__Written task 1__
Answer these questions about the funflow2 article, one answer per line:
(a) Which library does funflow2 use to gain its advantages over the original funflow?
(b) What data type represents a pipeline in funflow2?
(c) What two shortcomings does Tweag say it has observed in data pipeline frameworks?
__Written task 2__
In the funflow2 article, list every framework named in the sentence ending "the list goes on and on."
__Written task 3__
Pick up the funflow2 article right after its final sentence and keep writing.

__Excerpt provided__
** START **

Functional data pipelines with funflow2

23 September 2021 — by Dorran Howell, Guillaume Desforges, Vince Reuter

As the data science and machine learning fields have grown over the past decade, so has the number of data pipelining frameworks. What started out largely as a set of tools for extract-transform-load (ETL) processes has expanded into a diverse ecosystem of libraries, all of which aim to provide data teams with the ability to move and process their data. Apache Airflow, Beam, Luigi, Azkaban — the list goes on and on.

As users of several of the above frameworks, Tweag has a special interest in data pipelines. While working with them, we have observed a few common shortcomings which make writing and debugging data pipelines more complex than it needs to be. These shortcomings include limited composability of pipeline components, as well as minimal support for static analysis of pipelines. This second issue can be especially annoying when executing pipelines in a machine learning context, where pipelines are often defined as a Directed Acyclic Graph (DAG) of long-running tasks (e.g. training a model). In these situations, early identification of a pipeline doomed to fail due problems like configuration errors can spare great waste of compute time and resources.

Additionally, while many data pipeline frameworks provide some support for choosing the execution environment of the pipeline (e.g. running locally vs. on a Spark or Kubernetes cluster), not all provide control over the execution logic of the tasks themselves. This is a common limitation of workflow-oriented frameworks, like Apache Airflow, that couple a task’s definition to its execution logic by combining them in a single class. This lack of modularity makes it difficult to do things like write integration tests for pipeline components.

Enter: funflow2

funflow2 is the successor of funflow, a Haskell library for writing workflows in a functional style. funflow2 makes use of kernmantle to offer several advantages over the original funflow including greater extensibility, additional type-level controls, and a more feature-rich interpretation layer for analyzing pipelines before execution.

An ICFP Haskell Symposium 2020 paper provides a deep dive into kernmantle’s design and features.

funflow2 aims to address the limitations we have observed in other data pipeline frameworks while providing a simple, high-level API to express pipelines in a functional style. Let’s take a closer look.

Composability

In funflow2, a pipeline is represented by a Flow data type. Flows have the nice property of being composable, which allows pipeline subcomponents to be recombined with other components to create new pipelines.

To illustrate this point, we will compare two simple Apache Airflow and funflow2 pipelines, each with three sequential tasks that execute a function. In Airflow, this can be written as follows.

** END **

__Data section__
** START **

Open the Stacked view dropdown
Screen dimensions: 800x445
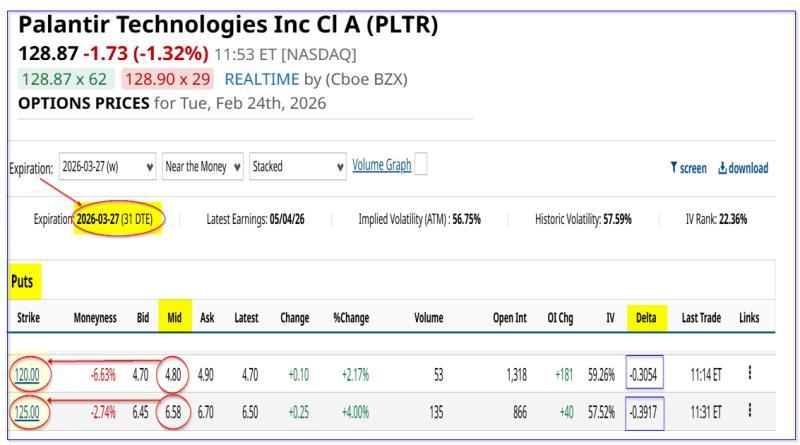pyautogui.click(x=295, y=167)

** END **

__Exercise response 1__
(a) kernmantle
(b) Flow
(c) Limited composability of pipeline components and minimal support for static analysis of pipelines

__Exercise response 2__
Apache Airflow, Beam, Luigi, Azkaban

__Exercise response 3__
from datetime import datetime

from airflow import DAG
from airflow.operators.python import PythonOperator

dag = DAG(
   "example1",
   schedule_interval=None,
   default_args={"start_date": datetime(2021, 10, 1)},
)

gen_data = PythonOperator(
   python_callable=lambda: 1,
   op_args=None,
   task_id="task-gen-data",
   dag=dag,
)

add_one = PythonOperator(
   python_callable=lambda x: x + 1,
   op_args=[gen_data.output],
   task_id="task-add-one",
   dag=dag,
)

print_result = PythonOperator(
   python_callable=lambda x: print(x),
   op_args=[add_one.output],
   task_id="task-print-result",
   dag=dag,
)

In Airflow it’s simple to define a DAG of tasks, but it’s tricky to re-use it among pipelines. Airflow provides support for a SubDagOperator to trigger other DAGs, but in the end we end up with two completely separate DAG objects, forcing us to manage them individually.

With Funflow2 reusability is much simpler. Since Flows are designed to be composable with Arrows, we can just write:

{-# LANGUAGE FlexibleContexts #-}
{-# LANGUAGE GADTs #-}

import Funflow (pureFlow, ioFlow)
import Control.Arrow ((>>>))

-- Note: the >>> operator is used to chain together two Flows sequentially
genData = pureFlow (const 1)
addOne = pureFlow (\x -> x + 1)
printResult = ioFlow (\x -> print x)
example1 = genData >>> addOne >>> printResult

anotherFlow = example1 >>> pureFlow (\_ -> "anotherFlow")

It’s as simple as that!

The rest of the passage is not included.